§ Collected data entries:
_ _ _ _ _ _ _

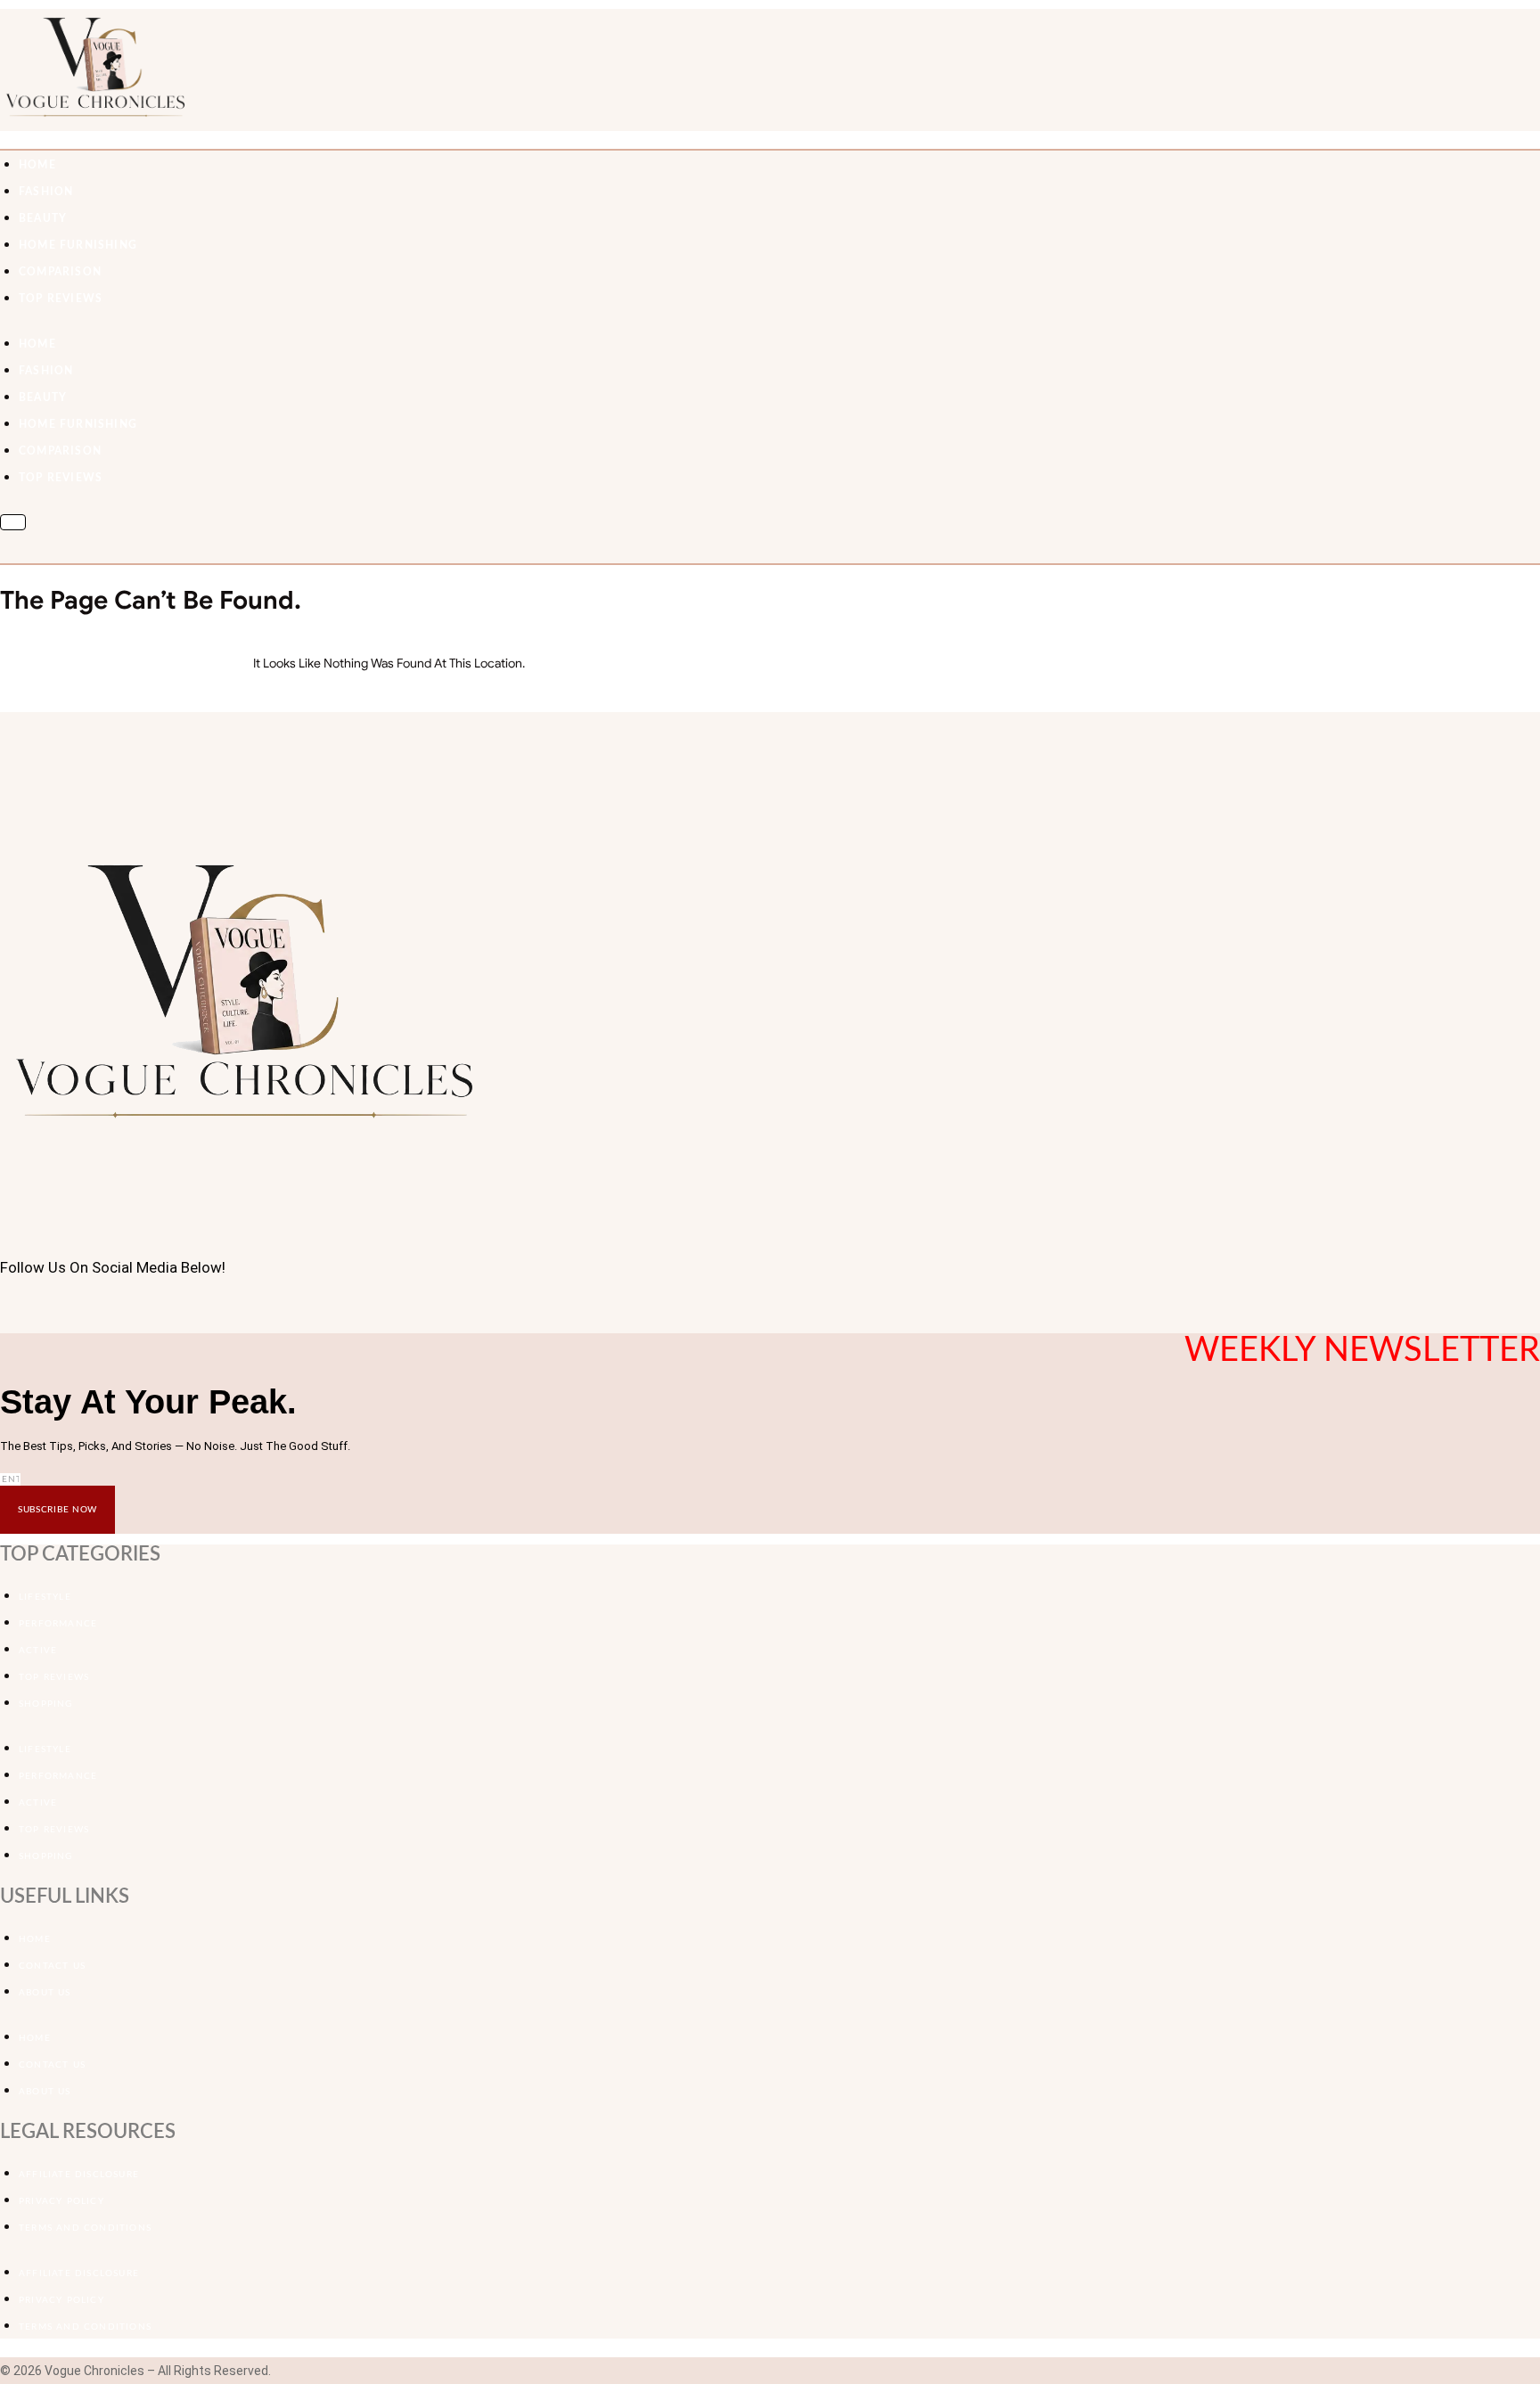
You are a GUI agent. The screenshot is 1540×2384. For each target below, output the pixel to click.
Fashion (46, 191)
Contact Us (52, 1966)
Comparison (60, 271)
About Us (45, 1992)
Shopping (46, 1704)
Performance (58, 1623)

_ _ _ _ _ _ _

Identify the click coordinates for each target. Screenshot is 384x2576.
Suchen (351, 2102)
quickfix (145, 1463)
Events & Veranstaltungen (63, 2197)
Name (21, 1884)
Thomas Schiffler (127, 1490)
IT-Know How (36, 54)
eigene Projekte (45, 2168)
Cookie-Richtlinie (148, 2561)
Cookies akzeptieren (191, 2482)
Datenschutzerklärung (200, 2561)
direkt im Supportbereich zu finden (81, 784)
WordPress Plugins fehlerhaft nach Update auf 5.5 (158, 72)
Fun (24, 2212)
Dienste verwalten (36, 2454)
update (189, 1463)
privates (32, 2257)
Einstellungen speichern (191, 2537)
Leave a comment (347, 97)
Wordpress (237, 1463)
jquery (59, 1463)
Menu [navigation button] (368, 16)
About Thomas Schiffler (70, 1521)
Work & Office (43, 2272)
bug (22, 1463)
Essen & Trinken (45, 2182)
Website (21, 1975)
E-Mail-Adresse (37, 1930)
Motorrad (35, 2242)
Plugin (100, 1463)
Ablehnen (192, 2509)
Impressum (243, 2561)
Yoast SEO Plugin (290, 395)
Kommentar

_ _ _ _ _ _ _

§ Exercise objective: Please reproduce the lines from the line with "Cookies akzeptieren (191, 2482)" to the line with "Menu [navigation button] (368, 16)", both ends included, exactly as they appear above.

§ Output for this task:
Cookies akzeptieren (191, 2482)
Datenschutzerklärung (200, 2561)
direkt im Supportbereich zu finden (81, 784)
WordPress Plugins fehlerhaft nach Update auf 5.5 (158, 72)
Fun (24, 2212)
Dienste verwalten (36, 2454)
update (189, 1463)
privates (32, 2257)
Einstellungen speichern (191, 2537)
Leave a comment (347, 97)
Wordpress (237, 1463)
jquery (59, 1463)
Menu [navigation button] (368, 16)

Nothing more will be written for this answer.